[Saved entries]
· · · · · · ·
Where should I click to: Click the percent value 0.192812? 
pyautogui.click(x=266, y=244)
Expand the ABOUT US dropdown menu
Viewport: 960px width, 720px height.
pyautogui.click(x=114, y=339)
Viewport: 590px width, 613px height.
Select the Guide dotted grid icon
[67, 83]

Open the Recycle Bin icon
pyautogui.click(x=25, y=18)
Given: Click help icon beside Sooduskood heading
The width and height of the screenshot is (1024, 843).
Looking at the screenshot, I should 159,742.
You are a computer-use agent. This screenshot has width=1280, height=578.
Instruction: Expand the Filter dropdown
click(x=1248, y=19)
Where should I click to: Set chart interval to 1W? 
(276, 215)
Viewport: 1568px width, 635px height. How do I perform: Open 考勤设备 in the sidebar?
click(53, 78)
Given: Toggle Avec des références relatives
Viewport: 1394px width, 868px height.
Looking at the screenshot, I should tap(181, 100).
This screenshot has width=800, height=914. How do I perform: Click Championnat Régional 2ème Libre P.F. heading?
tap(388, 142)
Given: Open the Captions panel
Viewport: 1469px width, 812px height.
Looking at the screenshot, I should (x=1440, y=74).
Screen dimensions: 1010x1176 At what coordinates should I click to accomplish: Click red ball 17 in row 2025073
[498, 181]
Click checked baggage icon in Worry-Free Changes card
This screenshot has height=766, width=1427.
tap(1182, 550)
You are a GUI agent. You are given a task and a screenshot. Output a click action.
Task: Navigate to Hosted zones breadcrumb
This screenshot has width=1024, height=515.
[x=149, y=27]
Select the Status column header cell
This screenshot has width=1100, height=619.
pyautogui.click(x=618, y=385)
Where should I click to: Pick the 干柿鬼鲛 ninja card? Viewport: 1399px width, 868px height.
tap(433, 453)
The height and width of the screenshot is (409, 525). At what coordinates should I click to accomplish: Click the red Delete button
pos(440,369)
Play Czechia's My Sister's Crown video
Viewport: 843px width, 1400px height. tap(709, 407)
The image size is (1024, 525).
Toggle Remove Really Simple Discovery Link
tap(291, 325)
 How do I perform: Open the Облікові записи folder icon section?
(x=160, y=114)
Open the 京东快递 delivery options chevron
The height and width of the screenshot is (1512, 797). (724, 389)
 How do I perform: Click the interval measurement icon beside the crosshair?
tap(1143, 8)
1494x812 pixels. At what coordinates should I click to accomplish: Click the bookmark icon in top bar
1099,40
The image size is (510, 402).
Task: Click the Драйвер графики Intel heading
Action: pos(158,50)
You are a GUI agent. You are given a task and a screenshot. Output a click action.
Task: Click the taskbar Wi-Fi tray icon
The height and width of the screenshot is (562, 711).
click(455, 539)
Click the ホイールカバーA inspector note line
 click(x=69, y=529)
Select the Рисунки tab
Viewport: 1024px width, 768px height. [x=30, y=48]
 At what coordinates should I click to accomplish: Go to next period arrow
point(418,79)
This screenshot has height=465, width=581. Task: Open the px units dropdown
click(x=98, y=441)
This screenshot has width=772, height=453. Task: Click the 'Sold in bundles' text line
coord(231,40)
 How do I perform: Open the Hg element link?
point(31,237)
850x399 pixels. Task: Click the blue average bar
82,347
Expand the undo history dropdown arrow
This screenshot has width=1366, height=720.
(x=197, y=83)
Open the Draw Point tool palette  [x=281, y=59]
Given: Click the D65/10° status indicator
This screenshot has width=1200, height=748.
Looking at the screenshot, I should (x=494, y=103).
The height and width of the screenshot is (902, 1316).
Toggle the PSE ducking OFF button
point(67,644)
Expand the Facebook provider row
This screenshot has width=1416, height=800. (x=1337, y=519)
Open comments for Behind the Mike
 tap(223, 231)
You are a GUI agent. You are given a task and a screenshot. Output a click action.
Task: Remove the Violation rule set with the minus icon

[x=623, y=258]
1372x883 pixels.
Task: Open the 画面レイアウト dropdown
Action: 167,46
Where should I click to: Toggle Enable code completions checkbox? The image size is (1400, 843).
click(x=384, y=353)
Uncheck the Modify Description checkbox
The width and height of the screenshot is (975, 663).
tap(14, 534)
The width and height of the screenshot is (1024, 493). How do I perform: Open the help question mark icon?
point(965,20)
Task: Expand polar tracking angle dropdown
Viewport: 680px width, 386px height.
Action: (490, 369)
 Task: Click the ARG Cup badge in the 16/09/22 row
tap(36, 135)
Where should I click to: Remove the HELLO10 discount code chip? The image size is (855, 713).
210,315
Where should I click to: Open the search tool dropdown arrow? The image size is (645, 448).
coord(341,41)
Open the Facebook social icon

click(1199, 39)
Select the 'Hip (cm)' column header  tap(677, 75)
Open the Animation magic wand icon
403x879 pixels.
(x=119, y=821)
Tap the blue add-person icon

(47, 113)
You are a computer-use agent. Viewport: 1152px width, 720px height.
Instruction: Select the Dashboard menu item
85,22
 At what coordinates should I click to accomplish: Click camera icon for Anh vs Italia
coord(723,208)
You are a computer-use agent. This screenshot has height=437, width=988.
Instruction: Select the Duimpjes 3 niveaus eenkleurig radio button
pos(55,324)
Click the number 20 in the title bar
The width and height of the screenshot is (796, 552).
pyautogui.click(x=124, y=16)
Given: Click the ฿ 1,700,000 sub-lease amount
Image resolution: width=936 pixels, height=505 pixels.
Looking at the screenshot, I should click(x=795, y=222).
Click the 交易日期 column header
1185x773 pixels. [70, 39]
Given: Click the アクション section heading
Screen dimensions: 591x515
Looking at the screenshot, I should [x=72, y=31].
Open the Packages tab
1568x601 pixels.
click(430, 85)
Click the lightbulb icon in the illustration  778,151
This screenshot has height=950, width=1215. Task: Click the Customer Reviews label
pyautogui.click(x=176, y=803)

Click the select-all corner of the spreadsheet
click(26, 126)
· · · · · · ·
§ TO DO: In full and without alteration, reproduce the records above.

§ RESPONSE:
Where should I click to: Click the percent value 0.192812? 
pyautogui.click(x=266, y=244)
Expand the ABOUT US dropdown menu
Viewport: 960px width, 720px height.
pyautogui.click(x=114, y=339)
Viewport: 590px width, 613px height.
Select the Guide dotted grid icon
[67, 83]

Open the Recycle Bin icon
pyautogui.click(x=25, y=18)
Given: Click help icon beside Sooduskood heading
The width and height of the screenshot is (1024, 843).
Looking at the screenshot, I should 159,742.
You are a computer-use agent. This screenshot has width=1280, height=578.
Instruction: Expand the Filter dropdown
click(x=1248, y=19)
Where should I click to: Set chart interval to 1W? 
(276, 215)
Viewport: 1568px width, 635px height. How do I perform: Open 考勤设备 in the sidebar?
click(53, 78)
Given: Toggle Avec des références relatives
Viewport: 1394px width, 868px height.
Looking at the screenshot, I should tap(181, 100).
This screenshot has width=800, height=914. How do I perform: Click Championnat Régional 2ème Libre P.F. heading?
tap(388, 142)
Given: Open the Captions panel
Viewport: 1469px width, 812px height.
Looking at the screenshot, I should (x=1440, y=74).
Screen dimensions: 1010x1176 At what coordinates should I click to accomplish: Click red ball 17 in row 2025073
[498, 181]
Click checked baggage icon in Worry-Free Changes card
This screenshot has height=766, width=1427.
tap(1182, 550)
You are a GUI agent. You are given a task and a screenshot. Output a click action.
Task: Navigate to Hosted zones breadcrumb
This screenshot has width=1024, height=515.
[x=149, y=27]
Select the Status column header cell
This screenshot has width=1100, height=619.
pyautogui.click(x=618, y=385)
Where should I click to: Pick the 干柿鬼鲛 ninja card? Viewport: 1399px width, 868px height.
tap(433, 453)
The height and width of the screenshot is (409, 525). At what coordinates should I click to accomplish: Click the red Delete button
pos(440,369)
Play Czechia's My Sister's Crown video
Viewport: 843px width, 1400px height. tap(709, 407)
The image size is (1024, 525).
Toggle Remove Really Simple Discovery Link
tap(291, 325)
 How do I perform: Open the Облікові записи folder icon section?
(x=160, y=114)
Open the 京东快递 delivery options chevron
The height and width of the screenshot is (1512, 797). (724, 389)
 How do I perform: Click the interval measurement icon beside the crosshair?
tap(1143, 8)
1494x812 pixels. At what coordinates should I click to accomplish: Click the bookmark icon in top bar
1099,40
The image size is (510, 402).
Task: Click the Драйвер графики Intel heading
Action: pos(158,50)
You are a GUI agent. You are given a task and a screenshot. Output a click action.
Task: Click the taskbar Wi-Fi tray icon
The height and width of the screenshot is (562, 711).
click(455, 539)
Click the ホイールカバーA inspector note line
 click(x=69, y=529)
Select the Рисунки tab
Viewport: 1024px width, 768px height. [x=30, y=48]
 At what coordinates should I click to accomplish: Go to next period arrow
point(418,79)
This screenshot has height=465, width=581. Task: Open the px units dropdown
click(x=98, y=441)
This screenshot has width=772, height=453. Task: Click the 'Sold in bundles' text line
coord(231,40)
 How do I perform: Open the Hg element link?
point(31,237)
850x399 pixels. Task: Click the blue average bar
82,347
Expand the undo history dropdown arrow
This screenshot has width=1366, height=720.
(x=197, y=83)
Open the Draw Point tool palette  [x=281, y=59]
Given: Click the D65/10° status indicator
This screenshot has width=1200, height=748.
Looking at the screenshot, I should (x=494, y=103).
The height and width of the screenshot is (902, 1316).
Toggle the PSE ducking OFF button
point(67,644)
Expand the Facebook provider row
This screenshot has width=1416, height=800. (x=1337, y=519)
Open comments for Behind the Mike
 tap(223, 231)
You are a GUI agent. You are given a task and a screenshot. Output a click action.
Task: Remove the Violation rule set with the minus icon

[x=623, y=258]
1372x883 pixels.
Task: Open the 画面レイアウト dropdown
Action: 167,46
Where should I click to: Toggle Enable code completions checkbox? The image size is (1400, 843).
click(x=384, y=353)
Uncheck the Modify Description checkbox
The width and height of the screenshot is (975, 663).
tap(14, 534)
The width and height of the screenshot is (1024, 493). How do I perform: Open the help question mark icon?
point(965,20)
Task: Expand polar tracking angle dropdown
Viewport: 680px width, 386px height.
Action: (490, 369)
 Task: Click the ARG Cup badge in the 16/09/22 row
tap(36, 135)
Where should I click to: Remove the HELLO10 discount code chip? The image size is (855, 713).
210,315
Where should I click to: Open the search tool dropdown arrow? The image size is (645, 448).
coord(341,41)
Open the Facebook social icon

click(1199, 39)
Select the 'Hip (cm)' column header  tap(677, 75)
Open the Animation magic wand icon
403x879 pixels.
(x=119, y=821)
Tap the blue add-person icon

(47, 113)
You are a computer-use agent. Viewport: 1152px width, 720px height.
Instruction: Select the Dashboard menu item
85,22
 At what coordinates should I click to accomplish: Click camera icon for Anh vs Italia
coord(723,208)
You are a computer-use agent. This screenshot has height=437, width=988.
Instruction: Select the Duimpjes 3 niveaus eenkleurig radio button
pos(55,324)
Click the number 20 in the title bar
The width and height of the screenshot is (796, 552).
pyautogui.click(x=124, y=16)
Given: Click the ฿ 1,700,000 sub-lease amount
Image resolution: width=936 pixels, height=505 pixels.
Looking at the screenshot, I should click(x=795, y=222).
Click the 交易日期 column header
1185x773 pixels. [70, 39]
Given: Click the アクション section heading
Screen dimensions: 591x515
Looking at the screenshot, I should [x=72, y=31].
Open the Packages tab
1568x601 pixels.
click(430, 85)
Click the lightbulb icon in the illustration  778,151
This screenshot has height=950, width=1215. Task: Click the Customer Reviews label
pyautogui.click(x=176, y=803)

Click the select-all corner of the spreadsheet
click(26, 126)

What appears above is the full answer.